Brief of the National Association of Criminal Defense Lawyers as Amicus Curiae Supporting Reversal (on petition for rehearing en banc)
Argument: The panel decision conflicts with Class v. United States, __ U.S. __, 138 S.Ct. 798 (2018); United States v. Slone, 411 F.3d 643, 646-49 (6th Cir. 2005); and decisions from other federal courts of appeals and this Court should grant en banc review to address whether defendants waive the right to raise as-applied constitutional challenges to their statutes of conviction by pleading guilty and the standard of review that applies to those challenges. In conflict with District of Columbia v. Heller, 554 U.S. 570 (2008); Tyler v.
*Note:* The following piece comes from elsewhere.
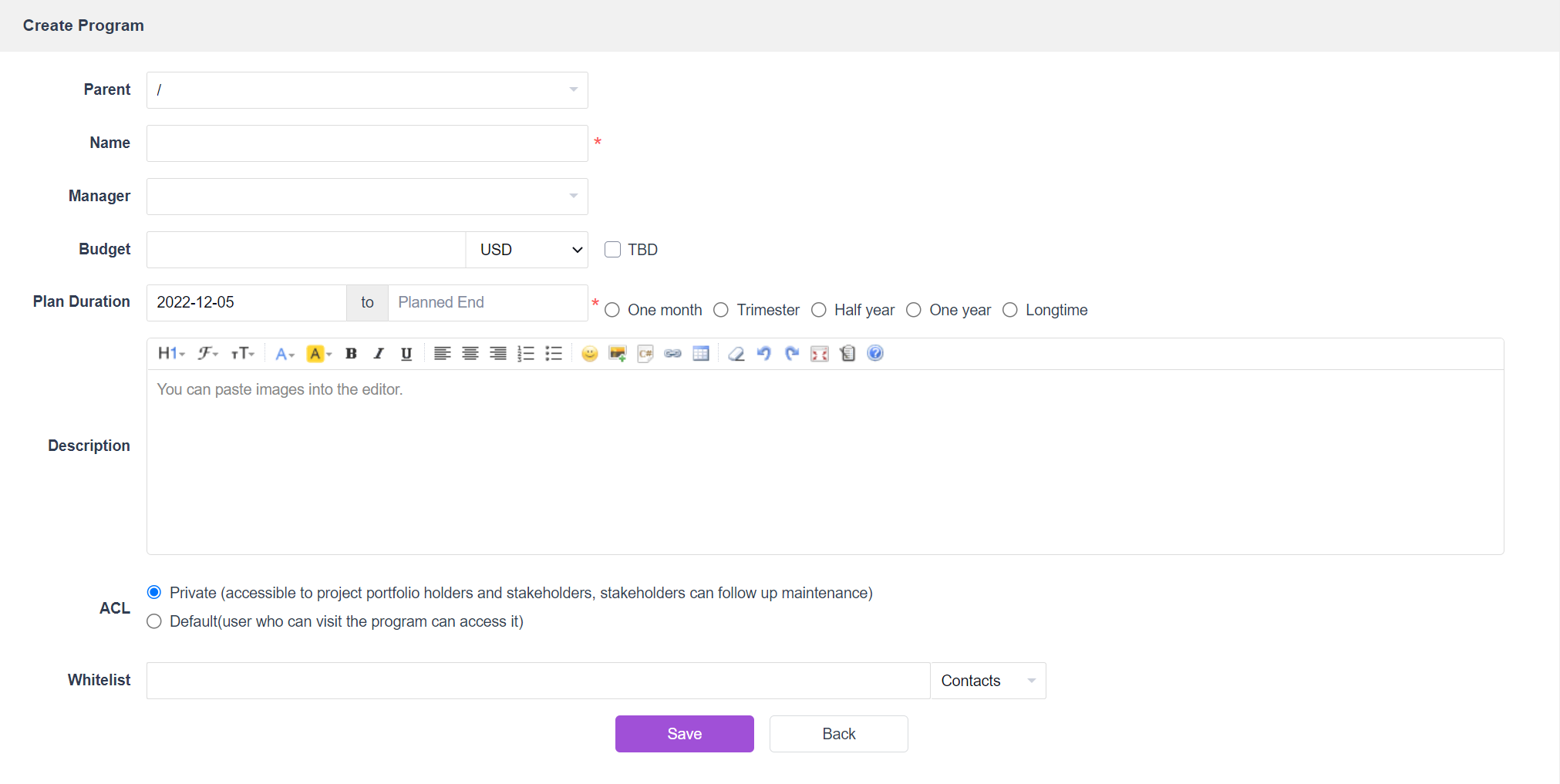
Task: Insert an emoticon in description
Action: pos(589,354)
Hillsdale Cnty. Sherriff’s Dep’t, 837 F.3d 678 (6th Cir. 2008) (En Banc); and decisions from other federal courts of appeals, the panel did not apply heightened scrutiny to determine the constitutionality of restrictions on individual second amendment protections, and this court should grant rehearing en banc to resolve this conflict and address important questions about the analytical framework and level of scrutiny courts must apply to restrictions on these protections.
Brief of the National Association of Criminal Defense Lawyers and the American Civil Liberties Union as Amici Curiae in Support of Petitioner.
Argument: Amici seek the Court’s confirmation of the Menna-Blackledge default rule under which a defendant’s right to appellate review of a claim that a statute is unconstitutional is not waived sub silentio through an unconditional guilty plea. The Menna-Blackledge doctrine serves the public interest in testing the constitutionality of criminal statutes. Plea bargaining dominates the criminal justice system. Post-plea challenges to unconstitutional statutes are important. The government's proposed alternatives are no substitute for direct appeal. Rule 11(a)(2) does not provide a meaningful alternative to direct appeal. Collateral review is no substitute for direct appeal under Menna and Blackledge.